Zacura fez um “namastê” aos servidores públicos e começou a retirar os itens para higienizá-los. “Quando cheguei ao fundo da caixa, para minha surpresa, tinha uma edição em espanhol do 'Pequeno Príncipe', um livro que eu amo muito, que já li muitas vezes.”

“O livro fala sobre as coisas que realmente importam.
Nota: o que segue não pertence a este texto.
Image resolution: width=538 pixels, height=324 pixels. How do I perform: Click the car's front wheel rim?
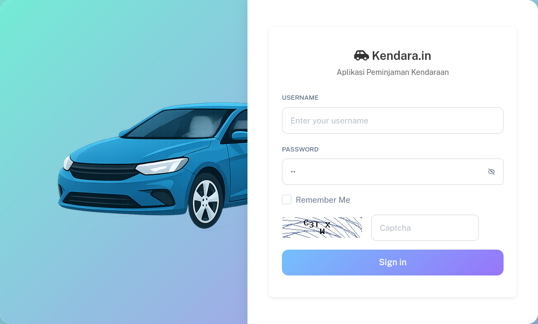[x=206, y=201]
É uma perspectiva que parece infantil, mas é profunda, ainda me emociono com ele”, diz ela sobre o livro do escritor francês Antoine de Saint-Exupéry.

A entrega para as pessoas transgêneros é parte do entendimento da prefeitura de que esse público fica ainda mais vulnerável com o isolamento social. “Ter um enfoque em direitos humanos é entender que as pessoas não tem apenas que alimentar o corpo, mas sua cultura, seu saber”, diz Andrés Scagliola, coordenador da Secretaria de Diversidade.

“Ler ajuda a passar mais rapidamente essa época de pandemia que vivemos. Foi uma surpresa porque veio embaixo e todos alimentos. Recebi ‘O Estrangeiro’, de [Albert] Camus”, diz Sofia Saunier, 45, multiartista que mantém um canal no YouTube.

Saunier diz que a quarentena afeta especialmente as mulheres trans que têm na prostituição a única fonte de renda. “Elas não podem sair para trabalhar, os clientes também não vão.”

Trabalhando em um carrinho que vende os “panchos” e “chorizos” típicos do Uruguai, Fiorella Clarissa Moretti, 55, também mulher trans, alegrou-se ao receber a cesta com um livro.

Ela está preocupada com o pagamento do aluguel quando parar de receber o seguro que compensa a falta de trabalho em razão da pandemia.

Moretti tem se dedicado a ajudar em uma cozinha comunitária. “Assim me sinto útil”, conta. “Quero voltar a respirar tranquila.”